J'ai surpris la voix froide de Jax : « J'arrive pas à croire que Savvy va se pointer. Elle est toujours bloquée sur cette connerie que j'ai dite. »
Puis le complot écrasant : « On va dire à Savvy que je suis fiancé à Chloe, peut-être même laisser entendre qu'elle est enceinte. Ça devrait l'effrayer pour de bon. »
Mon cadeau, mon avenir, ont glissé de mes doigts engourdis.
J'ai fui sous la pluie froide de New York, dévastée par la trahison.
Plus tard, Jax a présenté Chloe comme sa « fiancée » pendant que ses camarades de groupe se moquaient de mon « adorable béguin » – il n'a rien fait.
Lorsqu'une installation artistique est tombée, il a sauvé Chloe, m'abandonnant à de graves blessures.
À l'hôpital, il est venu pour « limiter les dégâts », puis, de manière choquante, m'a poussée dans une fontaine, me laissant saigner, me traitant de « psychopathe jalouse ».
Comment l'homme que j'aimais, celui qui m'avait sauvée autrefois, avait-il pu devenir si cruel et m'humilier publiquement ?
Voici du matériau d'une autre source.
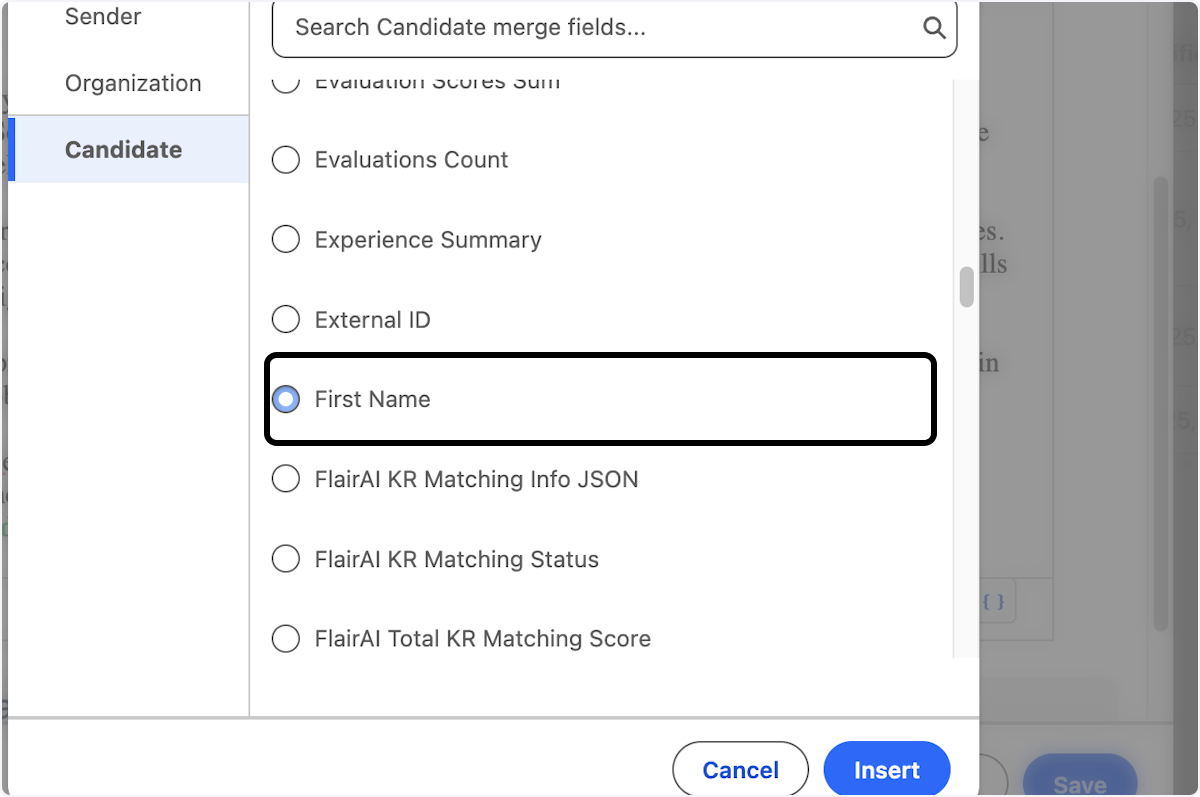Click inside the Search Candidate merge fields box
The height and width of the screenshot is (797, 1200).
600,28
Pourquoi ma dévotion était-elle perçue comme une nuisance à éteindre brutalement par des mensonges et des agressions ?
N'étais-je qu'un problème, ma loyauté accueillie par la haine ?
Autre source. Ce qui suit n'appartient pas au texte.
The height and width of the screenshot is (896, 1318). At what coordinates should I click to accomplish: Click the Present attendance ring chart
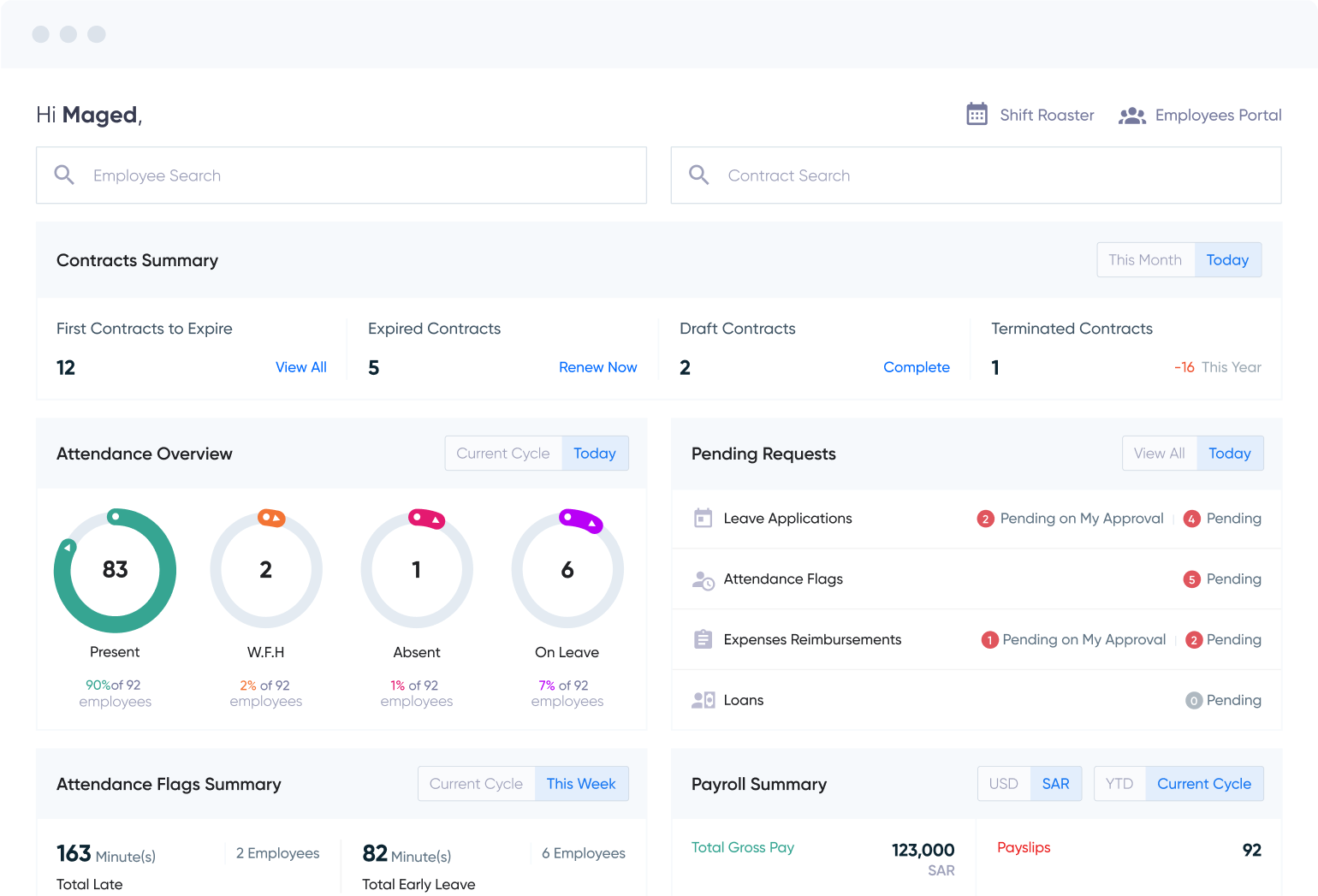tap(115, 570)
Je ne serais pas sa victime.
Blessée et trahie, j'ai fait un vœu inébranlable : c'était terminé.
J'ai bloqué son numéro et celui de toutes les personnes qui lui étaient liées, coupant les ponts.
Ce n'était pas une fuite ; c'était ma renaissance.
Florence m'attendait, une nouvelle vie selon mes propres termes, libérée du fardeau des promesses brisées.
L'air d'Austin semblait toujours chargé de musique, surtout quand Les Hurleurs de la Nuit jouaient.
J'avais seize ans, et Jax Harding en avait vingt-deux.
Il était le meilleur ami de mon frère aîné Ben, le guitariste principal.
Charismatique, un peu distant.
J'étais follement amoureuse de lui.
Ce n'était pas juste un béguin ; c'était comme si mon monde entier basculait quand il était près de moi.
Je préparais des cookies pour leurs répétitions, ceux avec un supplément de pépites de chocolat, exactement comme Jax les aimait.
Je dessinais les affiches de leurs premiers concerts, mes coups de crayon emplis d'un désir que je ne savais pas nommer.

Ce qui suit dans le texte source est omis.